Assayas chronicles all of this in ellipses, and what this film captures beautifully is the slow tumble of the events and people that form a life, the way figures disappear and follow their own threads, the way they come back, and the way some attachments are lasting. Assayas observes his young middle class characters as they become impassioned about the "struggle", but none of them ever really risk much through their graffiti and firebombing - they have nice homes and families, they still go to school and university, they travel seemingly casually. And yet the filmmaker avoids the easy satire of the situation.
More dangerous are their romantic relationships - Gilles loves his ex, Laure, throughout the film, even while he is with Christine (Lola Creton, whose neutral beauty matches Metayer's), and his friend Alain falls for an American girl at an Italian commune.

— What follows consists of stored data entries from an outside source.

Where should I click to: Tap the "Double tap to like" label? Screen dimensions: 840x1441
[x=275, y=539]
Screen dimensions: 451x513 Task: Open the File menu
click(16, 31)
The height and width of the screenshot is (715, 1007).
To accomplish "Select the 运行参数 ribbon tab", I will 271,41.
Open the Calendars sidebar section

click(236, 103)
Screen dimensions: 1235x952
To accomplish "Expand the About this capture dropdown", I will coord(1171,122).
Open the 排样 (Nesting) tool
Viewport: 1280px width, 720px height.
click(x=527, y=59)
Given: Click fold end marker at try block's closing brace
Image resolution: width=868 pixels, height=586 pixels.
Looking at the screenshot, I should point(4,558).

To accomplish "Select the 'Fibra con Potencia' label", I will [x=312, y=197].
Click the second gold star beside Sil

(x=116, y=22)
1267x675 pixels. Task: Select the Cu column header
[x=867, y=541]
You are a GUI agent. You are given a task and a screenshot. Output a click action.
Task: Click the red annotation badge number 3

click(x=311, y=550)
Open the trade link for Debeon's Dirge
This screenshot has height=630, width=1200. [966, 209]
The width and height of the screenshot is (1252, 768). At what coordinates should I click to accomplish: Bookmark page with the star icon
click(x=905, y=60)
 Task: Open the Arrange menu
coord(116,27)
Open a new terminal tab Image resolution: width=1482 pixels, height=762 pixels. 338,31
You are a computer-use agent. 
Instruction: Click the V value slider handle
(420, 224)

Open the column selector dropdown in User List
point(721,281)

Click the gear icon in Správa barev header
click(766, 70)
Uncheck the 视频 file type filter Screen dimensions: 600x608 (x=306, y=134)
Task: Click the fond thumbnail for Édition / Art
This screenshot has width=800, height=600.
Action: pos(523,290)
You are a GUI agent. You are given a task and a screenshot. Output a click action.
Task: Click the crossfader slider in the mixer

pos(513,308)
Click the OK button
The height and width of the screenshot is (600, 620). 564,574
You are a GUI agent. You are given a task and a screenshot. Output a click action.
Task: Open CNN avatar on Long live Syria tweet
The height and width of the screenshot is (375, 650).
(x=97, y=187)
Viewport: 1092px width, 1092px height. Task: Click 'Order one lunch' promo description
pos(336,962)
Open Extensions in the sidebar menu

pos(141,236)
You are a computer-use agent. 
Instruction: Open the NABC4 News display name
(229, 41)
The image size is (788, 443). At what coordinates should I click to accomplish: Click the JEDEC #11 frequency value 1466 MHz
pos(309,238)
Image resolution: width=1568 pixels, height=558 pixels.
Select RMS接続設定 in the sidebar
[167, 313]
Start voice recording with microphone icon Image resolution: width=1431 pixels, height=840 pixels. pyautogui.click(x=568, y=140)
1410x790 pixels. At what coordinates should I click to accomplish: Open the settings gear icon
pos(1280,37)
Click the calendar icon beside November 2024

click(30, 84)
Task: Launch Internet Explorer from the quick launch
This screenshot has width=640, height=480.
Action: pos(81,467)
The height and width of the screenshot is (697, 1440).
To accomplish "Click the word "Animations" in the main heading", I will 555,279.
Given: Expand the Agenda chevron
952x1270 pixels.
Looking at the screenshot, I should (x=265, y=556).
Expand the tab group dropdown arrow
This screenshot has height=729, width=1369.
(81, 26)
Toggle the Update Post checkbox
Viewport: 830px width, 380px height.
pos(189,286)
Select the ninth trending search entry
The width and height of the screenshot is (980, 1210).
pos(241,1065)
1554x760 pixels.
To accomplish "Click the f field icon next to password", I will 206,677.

Assayas shows us the peaks and dips in these affairs, all casual cruelties and youthful lust, but never ignores the way logistics and choices interfere with emotions - his people criss cross one another as their lives take them away and return them as each tries to decide what they want.
The film is excellent on the details - what it feels like to listen to Syd Barrett on vinyl in a bedroom-cum-studio. What it feels like to lie in the grass with a girlfriend in the hills outside Florence. The books people read, places they stayed, conversations they had; it all feels convincing and lived, and Assayas has always had a gift for atmosphere; Something In the Air is vividly evocative. If the acting is a little uneven, the technique on display is fabulous, and a terrific soundtrack helps enormously.
It is still somewhat unsatisfying. Assayas is telling a story about false starts, missteps and hesitations, and so his film seems purposely formless; for all that some moments are genuinely moving or poetic, the overall effect is odd. Compelling, but distant.